TASKS FOR THIS EXERCISE
1/ Check each statement against the episode summaries and answer yes or no, quoting the words of the text that decide it.
(a) Mamta nominates Shontu as her party's presidential candidate for the university elections.
(b) Sudhakar and Mumtaz move to Agra to start over.
(c) Dharam agrees to help Sunaina run away with Shalin.
2/ Write out the part of the episode summaries starting at "Shontu is kidnapped, resulting" and ending at "regarding their future.".
3/ Answer these questions from the episode summaries:
(a) From what city do Sarita and Akhtar return after their honeymoon?
(b) Who rushes to the hospital to meet an injured Mumtaz?
(c) With whom does Rashmi realize she is in love?

SUPPLIED PASSAGE
Shontu, with Angad's help, is able to impress Mamta. She nominates him as the presidential candidate from her Communist party for the university elections. When sparks fly between Angad and Mamta after they have a heated debate, Angad is forced to rethink his decision to help Shontu. Mumtaz gets into a public argument, and is humiliated; Sudhakar tries to comfort her. Meanwhile, the tension between Akhtar and Sarita reaches a boiling point, resulting in an explosive fight.

===Episode 5===

Shontu is kidnapped, resulting in panic at the University. Over the days, Mamta steps up as presidential candidate, while Sarita and Akhtar decide to finalize their divorce after returning from a honeymoon in Agra. Seeing Mamta's rise in popularity, Dharam takes his goons along with him to threaten her into backing down. Sudhakar rushes to the hospital to meet an injured Mumtaz, and the two make a decision regarding their future.

===Episode 6===

Dharam's obsession with power causes his relationships to fall apart, and even angers Babbu Bhaiya. Desperate to regain favour with him, Dharam agrees to help Sunaina run away with Shalin. Rashmi realizes she is in love with Angad and decides to confess. Sarita and Akhtar spend quality time in Agra, but the impending divorce still looms large. Meanwhile, Sudhakar and Mumtaz move to Barabanki to start over, but Mumtaz's past returns to haunt her.

DATASET EXTRACT
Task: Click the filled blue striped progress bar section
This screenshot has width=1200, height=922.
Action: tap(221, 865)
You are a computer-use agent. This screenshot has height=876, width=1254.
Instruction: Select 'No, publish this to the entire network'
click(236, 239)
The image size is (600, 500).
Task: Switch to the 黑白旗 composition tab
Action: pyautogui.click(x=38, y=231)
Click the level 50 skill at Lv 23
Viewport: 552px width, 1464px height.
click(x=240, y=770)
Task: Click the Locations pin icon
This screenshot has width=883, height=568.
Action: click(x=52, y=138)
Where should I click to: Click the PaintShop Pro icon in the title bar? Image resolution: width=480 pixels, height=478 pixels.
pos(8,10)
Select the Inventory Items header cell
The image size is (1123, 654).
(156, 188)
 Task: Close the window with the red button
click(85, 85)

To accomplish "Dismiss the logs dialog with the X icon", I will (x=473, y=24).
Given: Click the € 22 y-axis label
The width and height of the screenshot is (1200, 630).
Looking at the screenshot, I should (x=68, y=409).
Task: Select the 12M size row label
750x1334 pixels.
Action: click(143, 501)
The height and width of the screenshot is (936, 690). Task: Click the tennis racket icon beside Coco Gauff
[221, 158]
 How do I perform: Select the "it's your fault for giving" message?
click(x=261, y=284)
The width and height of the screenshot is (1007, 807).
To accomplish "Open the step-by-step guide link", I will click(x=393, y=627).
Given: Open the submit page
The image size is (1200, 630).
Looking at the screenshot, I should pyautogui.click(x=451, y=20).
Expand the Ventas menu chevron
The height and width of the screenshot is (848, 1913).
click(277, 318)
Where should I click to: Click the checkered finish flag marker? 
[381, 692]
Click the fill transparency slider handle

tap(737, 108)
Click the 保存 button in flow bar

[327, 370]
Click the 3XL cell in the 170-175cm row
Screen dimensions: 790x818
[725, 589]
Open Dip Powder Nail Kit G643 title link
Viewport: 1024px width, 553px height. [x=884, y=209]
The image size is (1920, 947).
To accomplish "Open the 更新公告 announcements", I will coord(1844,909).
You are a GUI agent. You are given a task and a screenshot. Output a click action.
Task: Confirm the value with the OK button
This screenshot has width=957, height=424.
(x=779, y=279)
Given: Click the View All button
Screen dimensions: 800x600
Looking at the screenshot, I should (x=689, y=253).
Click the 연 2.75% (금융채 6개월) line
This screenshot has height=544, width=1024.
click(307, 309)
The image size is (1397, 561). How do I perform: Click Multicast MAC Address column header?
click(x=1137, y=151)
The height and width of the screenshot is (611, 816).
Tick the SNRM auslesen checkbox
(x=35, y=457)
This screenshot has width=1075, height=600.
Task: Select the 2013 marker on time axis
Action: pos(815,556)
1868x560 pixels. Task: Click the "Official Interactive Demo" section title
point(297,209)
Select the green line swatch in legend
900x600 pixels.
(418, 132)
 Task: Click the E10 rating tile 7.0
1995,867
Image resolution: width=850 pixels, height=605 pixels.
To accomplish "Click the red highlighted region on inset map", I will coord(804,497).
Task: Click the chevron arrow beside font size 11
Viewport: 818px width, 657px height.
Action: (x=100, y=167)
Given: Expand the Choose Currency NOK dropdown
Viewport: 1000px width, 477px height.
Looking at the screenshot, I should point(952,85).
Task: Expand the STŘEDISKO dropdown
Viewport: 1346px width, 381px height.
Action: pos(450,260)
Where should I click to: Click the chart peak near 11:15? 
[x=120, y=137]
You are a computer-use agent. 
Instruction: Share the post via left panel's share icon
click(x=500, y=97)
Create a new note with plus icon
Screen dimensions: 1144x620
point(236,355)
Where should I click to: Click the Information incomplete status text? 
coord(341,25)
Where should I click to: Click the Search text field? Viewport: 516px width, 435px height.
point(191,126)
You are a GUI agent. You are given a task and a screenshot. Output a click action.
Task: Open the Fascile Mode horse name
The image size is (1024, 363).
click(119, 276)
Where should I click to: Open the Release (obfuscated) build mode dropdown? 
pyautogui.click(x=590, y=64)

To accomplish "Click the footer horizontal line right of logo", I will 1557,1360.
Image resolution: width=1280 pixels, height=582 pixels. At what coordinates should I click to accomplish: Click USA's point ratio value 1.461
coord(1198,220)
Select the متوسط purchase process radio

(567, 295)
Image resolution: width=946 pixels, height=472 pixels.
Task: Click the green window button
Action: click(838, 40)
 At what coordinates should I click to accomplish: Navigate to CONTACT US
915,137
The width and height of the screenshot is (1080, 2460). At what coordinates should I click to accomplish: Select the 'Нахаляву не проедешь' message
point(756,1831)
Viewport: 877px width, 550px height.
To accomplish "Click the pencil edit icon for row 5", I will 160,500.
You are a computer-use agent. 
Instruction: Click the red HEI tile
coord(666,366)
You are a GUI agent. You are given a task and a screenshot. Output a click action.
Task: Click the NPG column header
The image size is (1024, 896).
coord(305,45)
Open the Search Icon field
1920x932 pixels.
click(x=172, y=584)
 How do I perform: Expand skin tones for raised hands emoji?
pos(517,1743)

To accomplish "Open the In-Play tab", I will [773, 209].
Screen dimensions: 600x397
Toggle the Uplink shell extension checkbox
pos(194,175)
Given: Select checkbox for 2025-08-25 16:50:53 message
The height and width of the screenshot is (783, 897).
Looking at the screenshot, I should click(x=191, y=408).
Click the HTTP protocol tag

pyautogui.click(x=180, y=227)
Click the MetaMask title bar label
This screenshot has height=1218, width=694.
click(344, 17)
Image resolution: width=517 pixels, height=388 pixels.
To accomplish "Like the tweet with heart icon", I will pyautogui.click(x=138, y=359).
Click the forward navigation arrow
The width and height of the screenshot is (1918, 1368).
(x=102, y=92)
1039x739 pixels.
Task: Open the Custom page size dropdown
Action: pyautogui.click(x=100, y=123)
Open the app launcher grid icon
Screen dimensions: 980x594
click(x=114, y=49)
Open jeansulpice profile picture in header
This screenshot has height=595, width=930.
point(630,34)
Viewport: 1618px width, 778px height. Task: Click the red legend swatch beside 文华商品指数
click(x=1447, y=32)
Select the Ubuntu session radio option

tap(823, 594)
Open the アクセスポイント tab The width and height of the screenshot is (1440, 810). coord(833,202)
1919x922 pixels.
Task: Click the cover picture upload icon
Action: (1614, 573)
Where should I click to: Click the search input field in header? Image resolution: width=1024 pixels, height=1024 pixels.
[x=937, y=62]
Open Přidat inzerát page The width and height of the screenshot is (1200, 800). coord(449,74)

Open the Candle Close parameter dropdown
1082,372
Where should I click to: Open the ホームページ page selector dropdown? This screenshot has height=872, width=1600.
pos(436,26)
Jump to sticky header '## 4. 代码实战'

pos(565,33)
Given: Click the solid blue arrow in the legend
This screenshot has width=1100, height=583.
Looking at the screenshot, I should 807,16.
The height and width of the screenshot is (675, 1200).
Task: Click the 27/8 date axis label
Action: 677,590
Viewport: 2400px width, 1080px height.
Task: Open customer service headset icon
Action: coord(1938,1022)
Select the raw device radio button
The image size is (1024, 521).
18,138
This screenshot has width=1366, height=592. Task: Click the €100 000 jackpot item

RESPONSES BY ITEM NUMBER
1/
(a) Yes: "She nominates him as the presidential candidate from her Communist party for the university elections."
(b) No: "Sudhakar and Mumtaz move to Barabanki to start over"
(c) Yes: "Dharam agrees to help Sunaina run away with Shalin."

2/
Shontu is kidnapped, resulting in panic at the University. Over the days, Mamta steps up as presidential candidate, while Sarita and Akhtar decide to finalize their divorce after returning from a honeymoon in Agra. Seeing Mamta's rise in popularity, Dharam takes his goons along with him to threaten her into backing down. Sudhakar rushes to the hospital to meet an injured Mumtaz, and the two make a decision regarding their future.

3/
(a) Agra
(b) Sudhakar
(c) Angad